NEW TESTAMENT:   Romans 6: 1b-11

To read the Lectionary Epistle passage, click here

The letter of Romans is essentially Paul’s “manual” for life.  It teaches how to wrestle with the world and wrestle with our faith in the process.  This journey through baptism is a journey of life.  More than just washing away sins, it brings us into unity and participation with the living Christ.  We become not just “sinless”, but Resurrection people, with new lives and new outlooks.  Baptism doesn’t MAKE us children of God but instead puts us on the pathway to living our calling as God’s children.

The passage tells us that “we were buried”; in other words, our old way of living is one that we have let go.  We have buried it and find ourselves raised anew alive in God.  Being alive in God, though, is not a static way of being.  It is a journey, a journey that assures us of life and yet one that does not lay out every detail of that life along the way.  Being alive in God means being alive in the glorious mystery that surrounds us.

In the preceding chapter, Paul depicted God’s grace as the answer to human sin.  No matter our sin, God’s grace is bigger.  But then it is up to us.  This abounding grace is ours for the taking.  It not only forgives; it also reminds us who and Whose we are.  It reminds us that we are God’s children and that life always holds something more.  We move from being the “walking dead”, so to speak, to being alive in Christ.  But, Paul claims, first we have to let go of that death, to let go of the life that is killing us either physically or spiritually.  We have to let go of who we think we are and begin to live as the one that God created us to be.

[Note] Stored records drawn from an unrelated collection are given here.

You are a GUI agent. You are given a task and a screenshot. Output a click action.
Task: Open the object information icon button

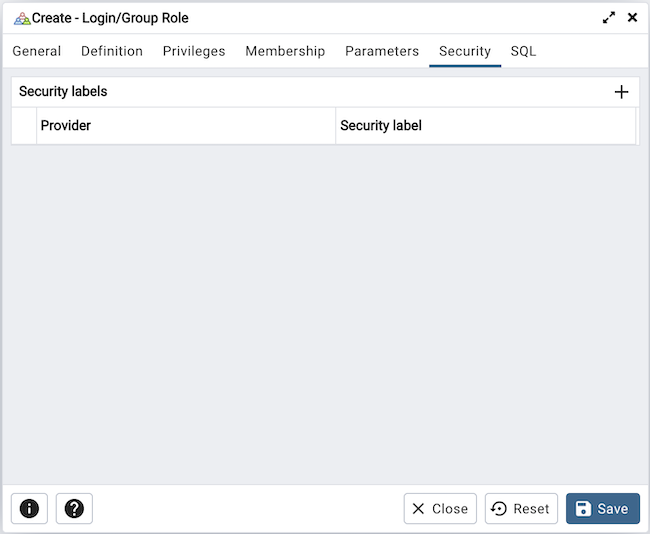(29, 509)
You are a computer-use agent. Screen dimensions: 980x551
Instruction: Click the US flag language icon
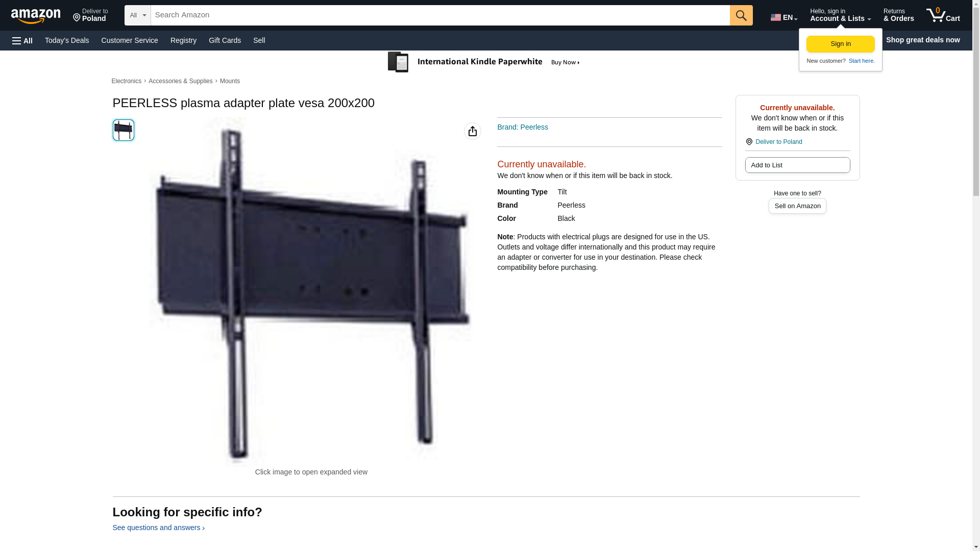pyautogui.click(x=775, y=17)
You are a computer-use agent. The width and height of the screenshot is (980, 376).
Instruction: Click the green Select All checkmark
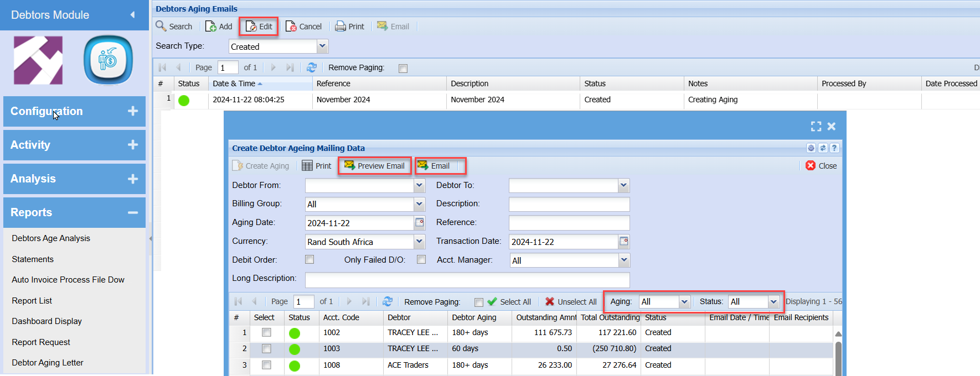pyautogui.click(x=492, y=301)
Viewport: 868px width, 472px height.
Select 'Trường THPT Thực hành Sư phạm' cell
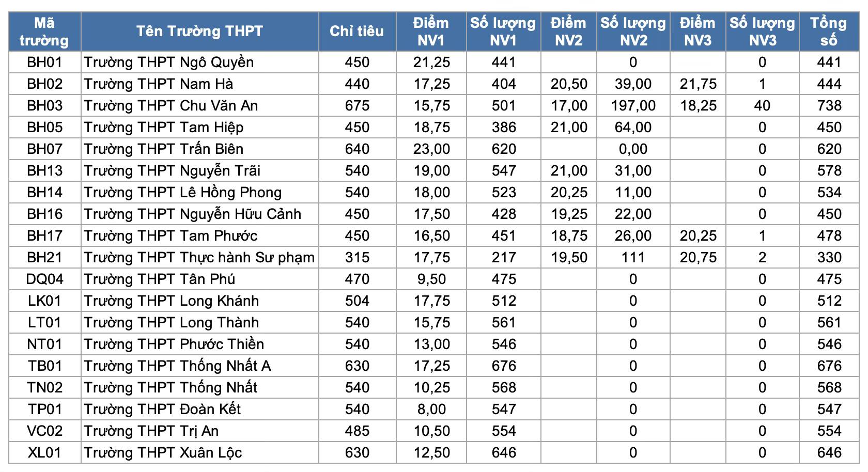pos(199,258)
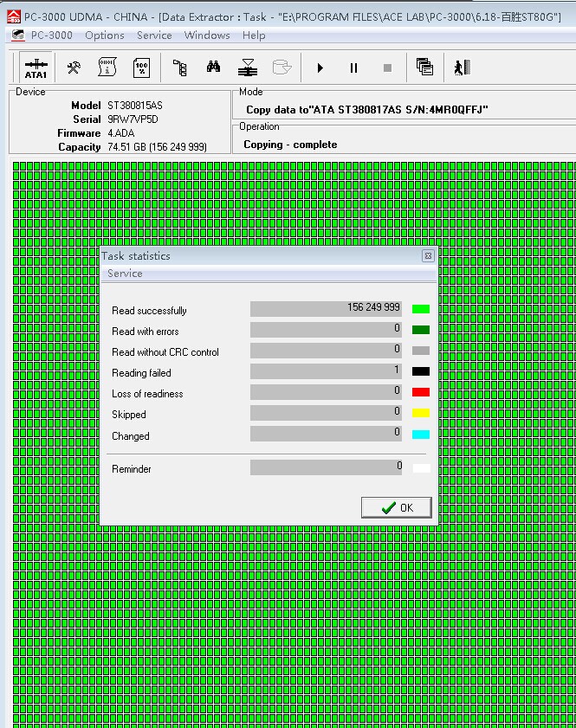
Task: Click the 100% page toolbar icon
Action: click(x=141, y=68)
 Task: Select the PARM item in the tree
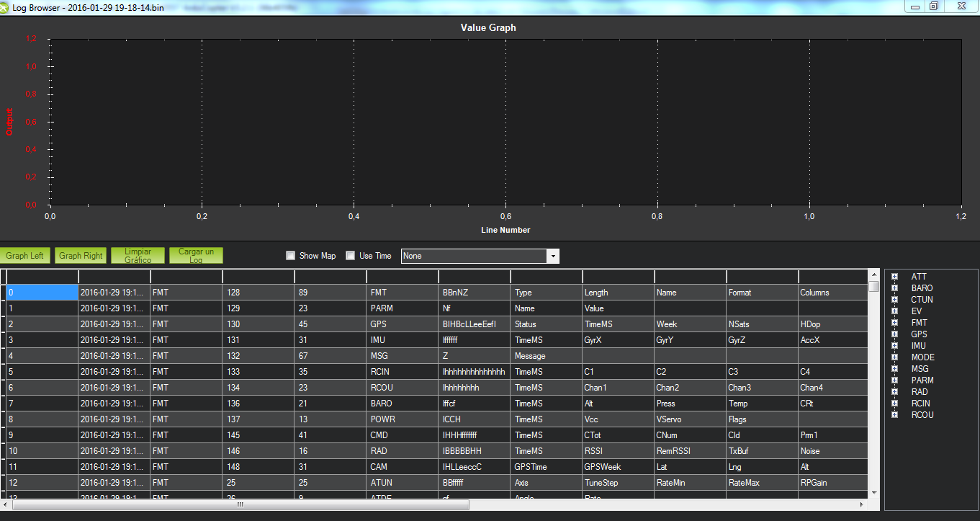(x=922, y=380)
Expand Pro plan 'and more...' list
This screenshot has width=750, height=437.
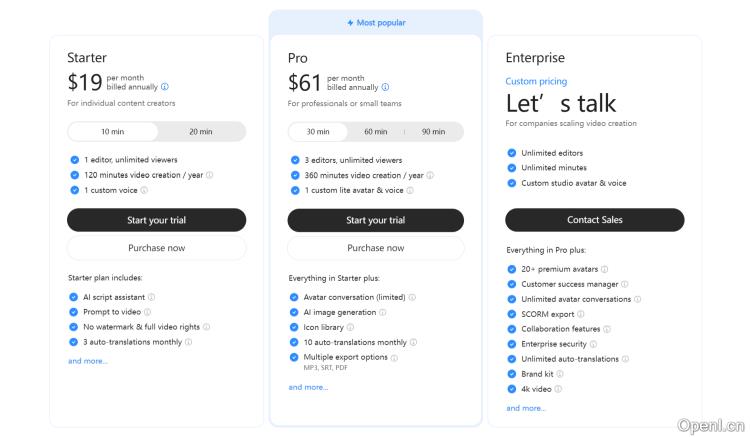pos(308,387)
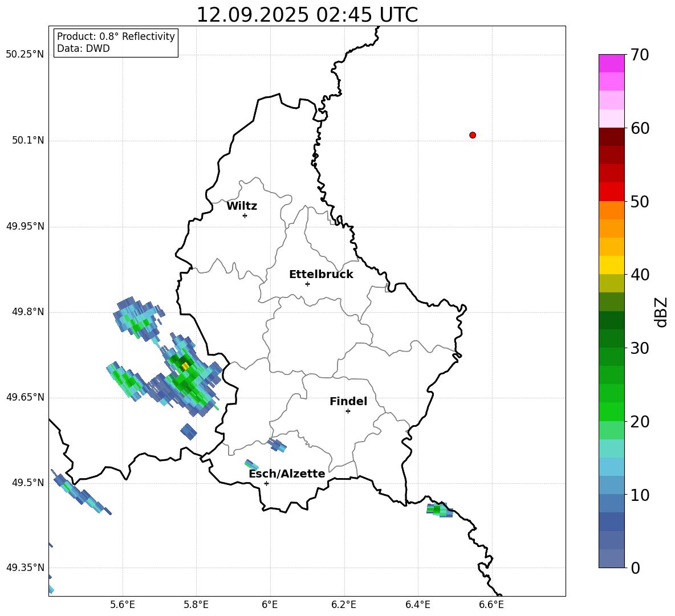
Task: Click the Wiltz station cross marker
Action: pos(245,215)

What the believer does with the facts, says Paul, is to embrace them with a curious kind of realism. When we were baptized, the church was quite candid about the transitoriness of it all. Knowing how we could easily spend our whole lives lying about death, the church got all that over with right at the beginning by holding us under the waters of baptism. Early, back on Ash Wednesday, we were told, “You are dirt and to dirt you shall return” (Gen. 3:19) At the beginning, we were assured that our things, our kings, our empires and our projects don’t last. The church pried our fingers loose, one by one, from these alleged securities and pushed us into dark waters, waters that (surprise!) turned out to be our womb rather than our tomb. Rather than falling back into nothingness, we fell back upon everlasting arms. Death? How can we fear what we’ve already gone through?

We find that, quite surprisingly, we began really to live because we did not have to. All the really interesting people were those who had somehow learned to let go.  Is Paul’s talk of baptismal dying too mystical? I posed that question to a group of ordinary, everyday laypeople in an ordinary Mississippi church. “Has anyone here had to die in order to be a Christian?”  Silence. Then they began to testify.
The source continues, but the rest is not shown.